======== Supplied material

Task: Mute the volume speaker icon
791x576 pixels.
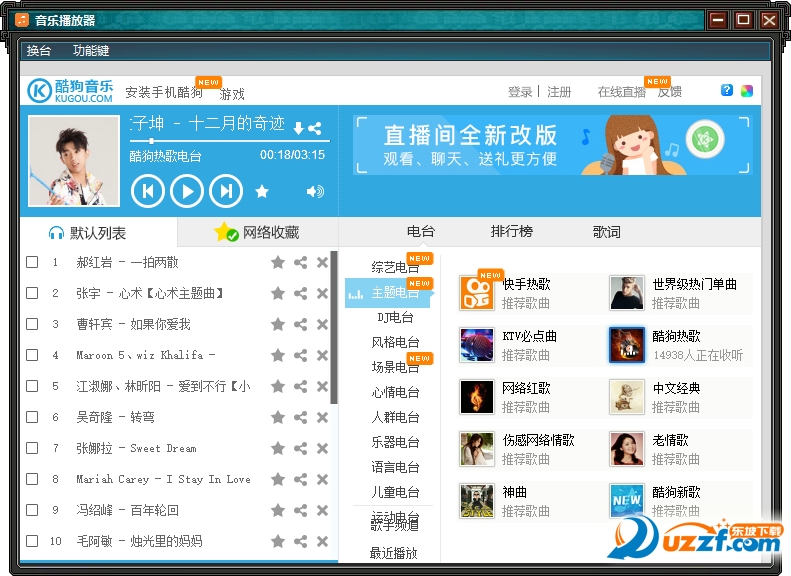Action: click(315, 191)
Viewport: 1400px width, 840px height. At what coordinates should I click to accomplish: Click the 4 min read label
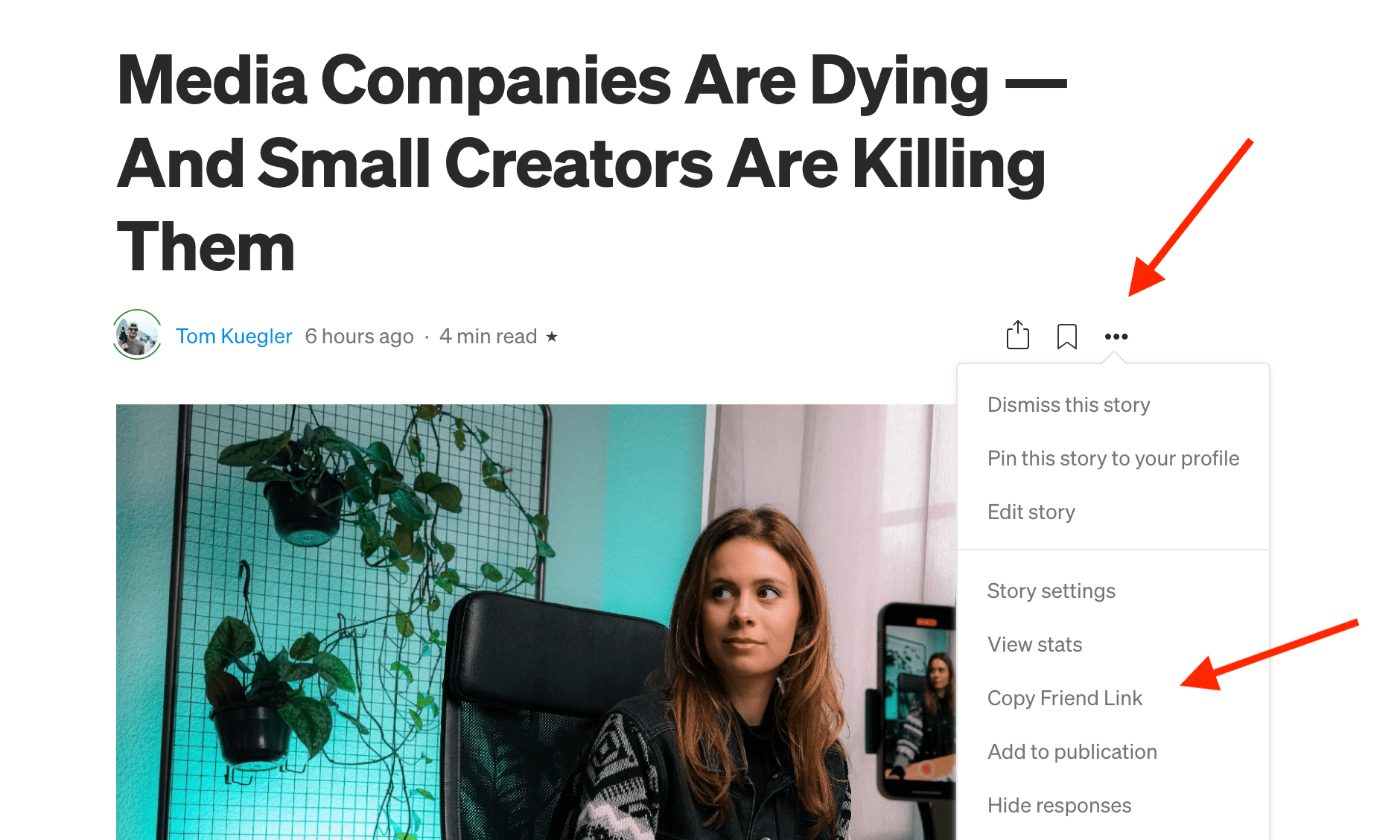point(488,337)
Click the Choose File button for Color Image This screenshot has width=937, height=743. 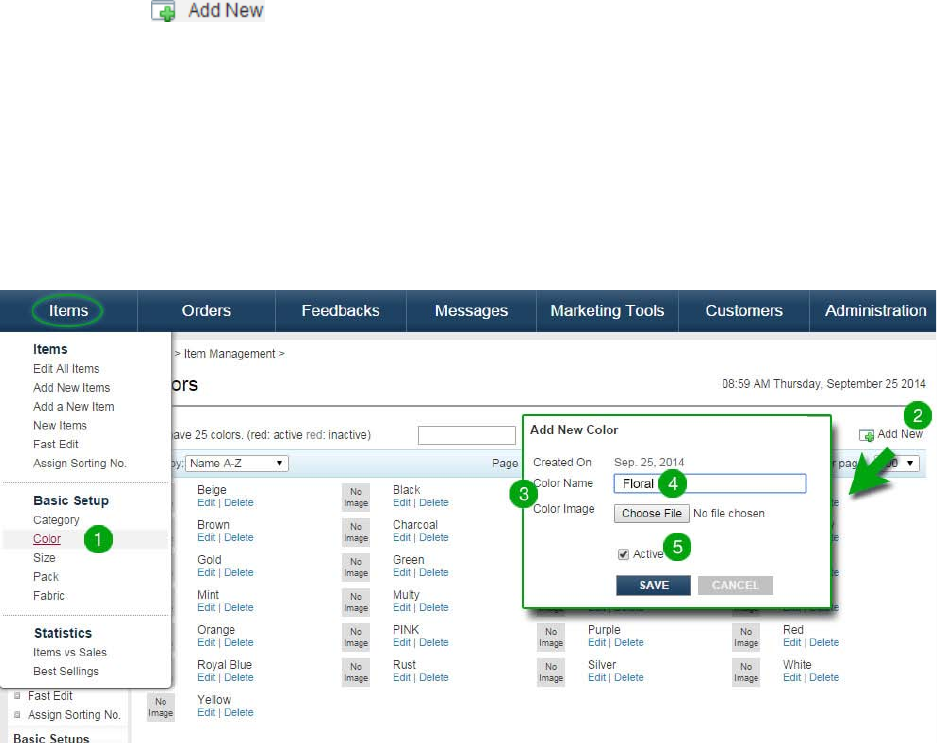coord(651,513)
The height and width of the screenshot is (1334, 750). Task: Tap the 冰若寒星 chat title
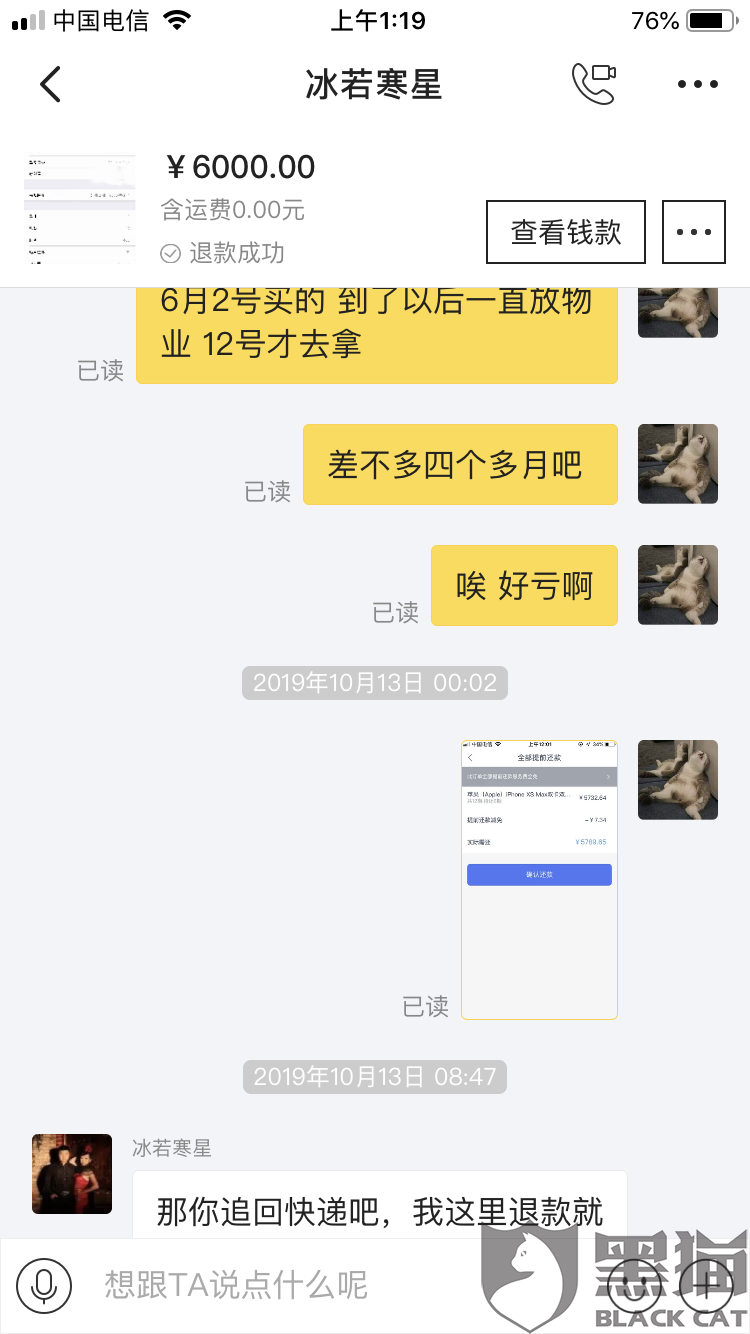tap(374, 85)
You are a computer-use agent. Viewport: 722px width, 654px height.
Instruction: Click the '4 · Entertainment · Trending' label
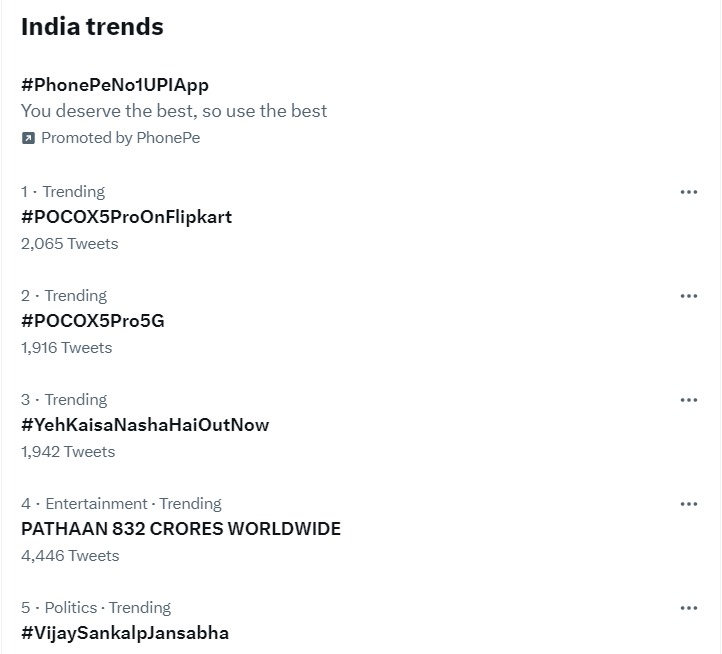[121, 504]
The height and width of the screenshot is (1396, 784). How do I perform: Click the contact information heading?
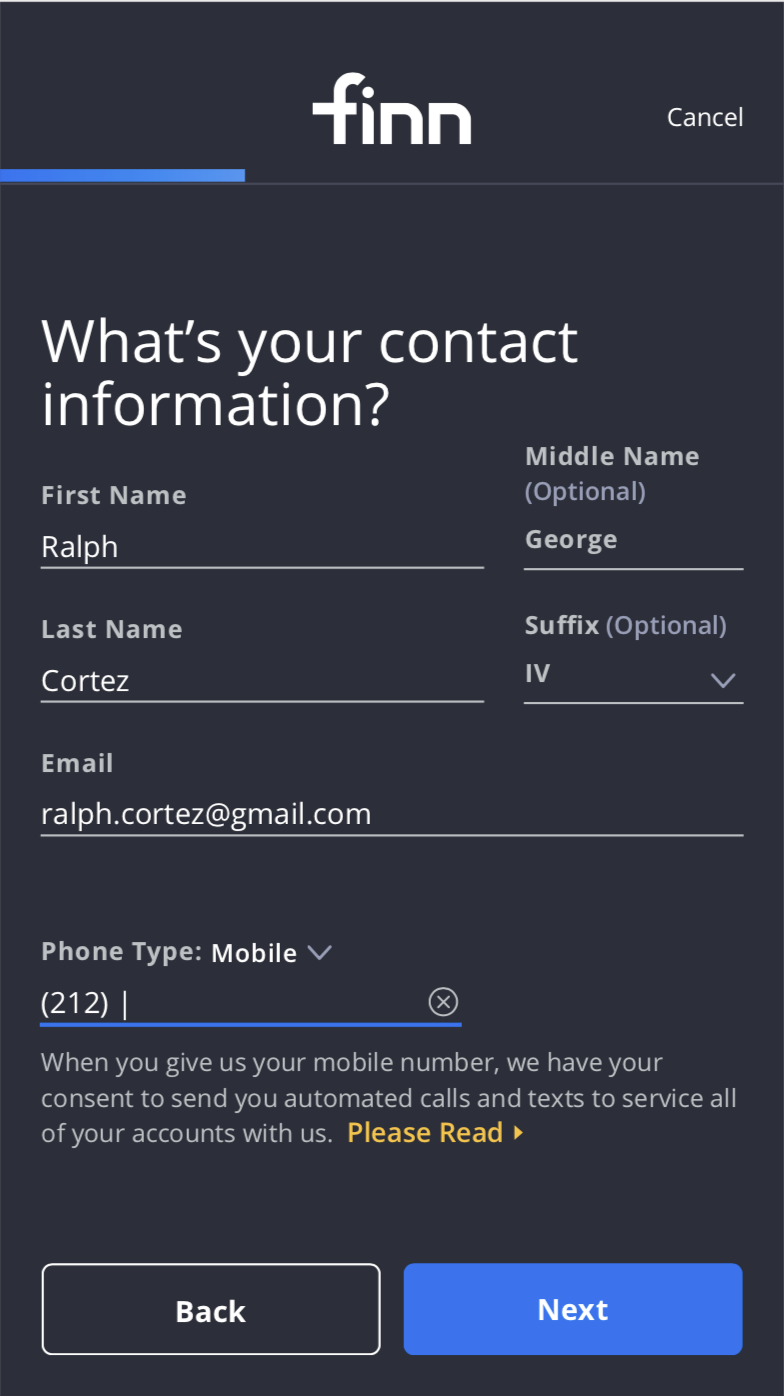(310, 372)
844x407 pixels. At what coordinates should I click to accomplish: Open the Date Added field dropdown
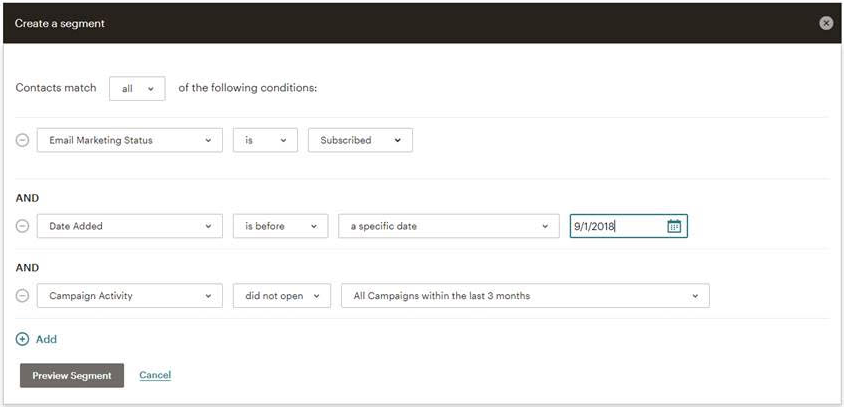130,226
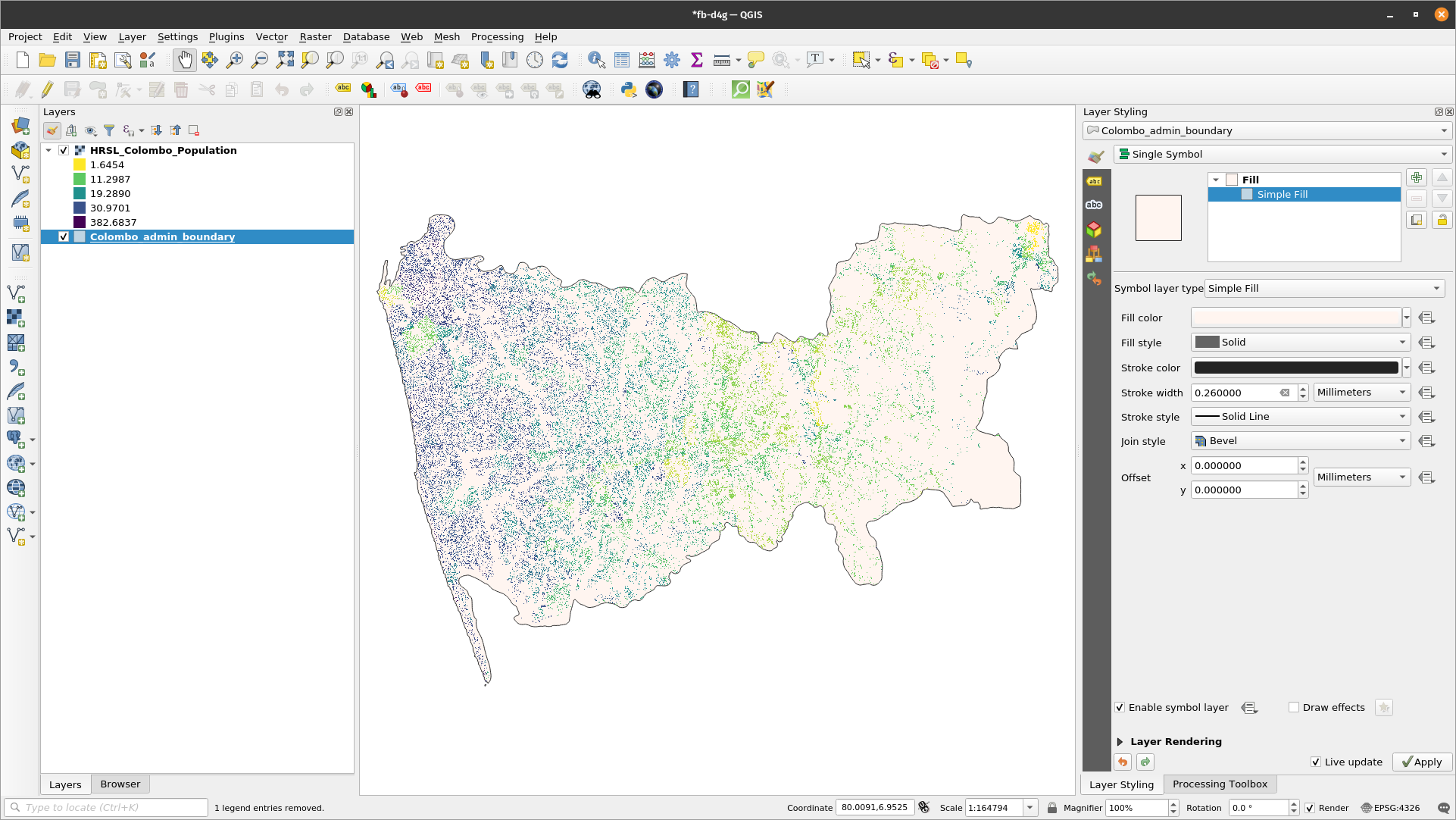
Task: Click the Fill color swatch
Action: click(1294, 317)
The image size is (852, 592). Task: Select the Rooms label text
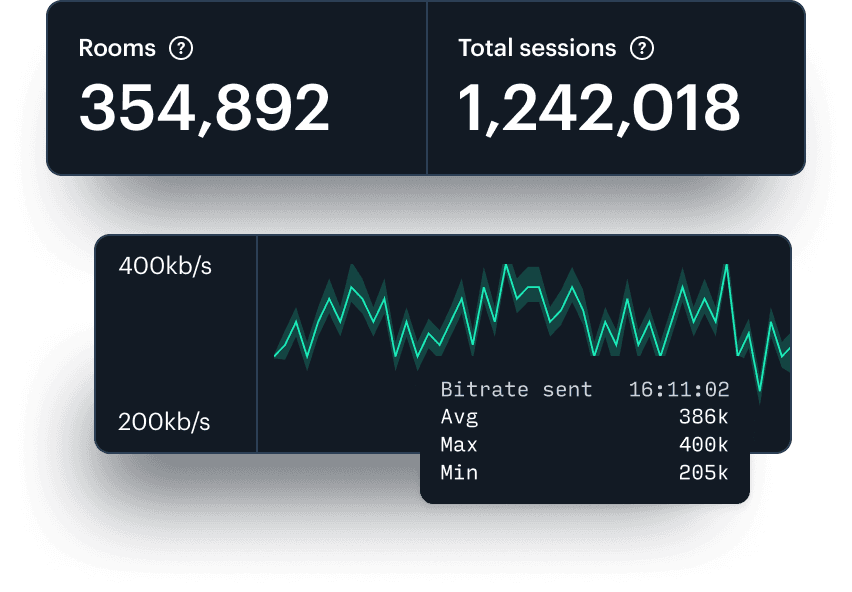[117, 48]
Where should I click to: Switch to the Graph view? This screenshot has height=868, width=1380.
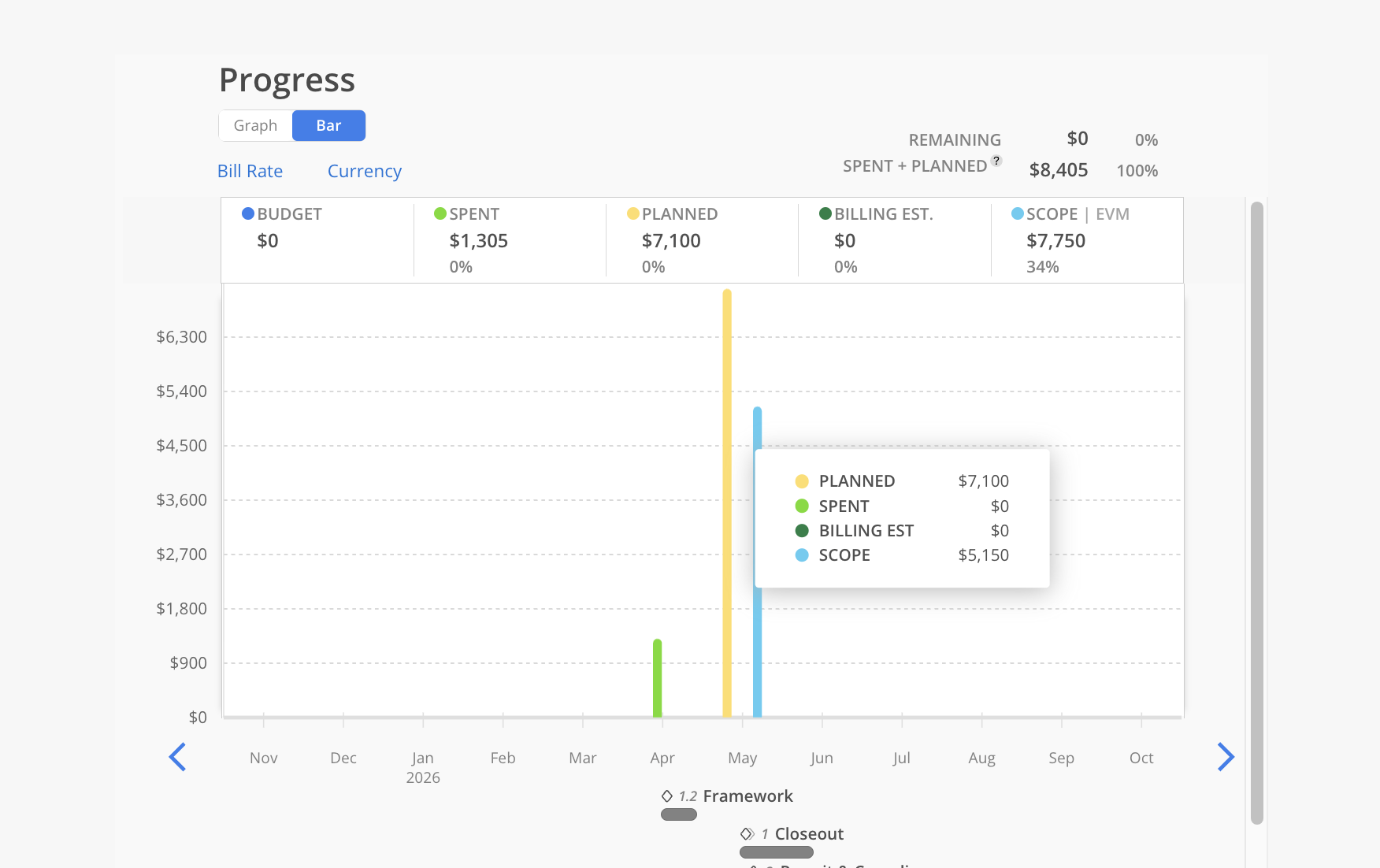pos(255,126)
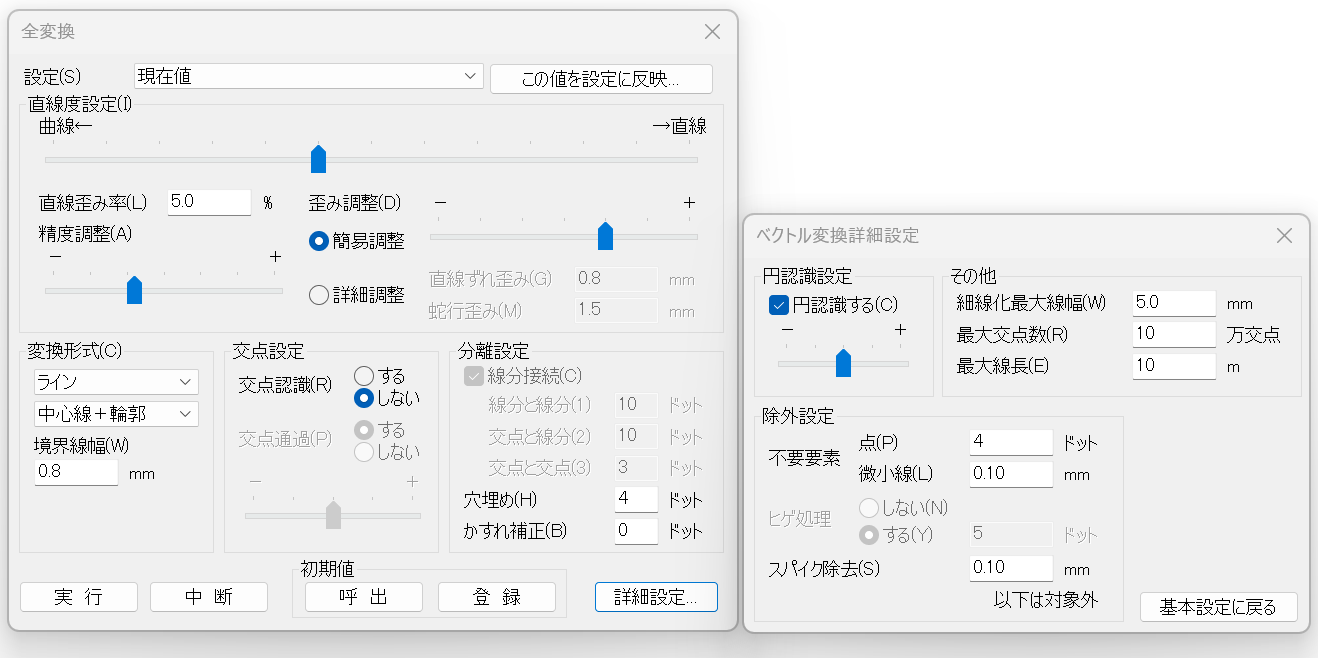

================

Task to carry out ->
Take the line that contains "Instruction: Click the" and every line after it to the end of the records above; quote them exactly, leaving out the pictures.

Output of the exercise ->
Instruction: Click the '4 · Entertainment · Trending' label
[121, 504]
The height and width of the screenshot is (1396, 784). How do I perform: Click the contact information heading?
(310, 372)
844x407 pixels. At what coordinates should I click to accomplish: Open the Date Added field dropdown
130,226
Task: Click the Fill color swatch
Action: click(1294, 317)
The image size is (852, 592). Task: Select the Rooms label text
[117, 48]
Where should I click to: Switch to the Graph view? This screenshot has height=868, width=1380.
pos(255,126)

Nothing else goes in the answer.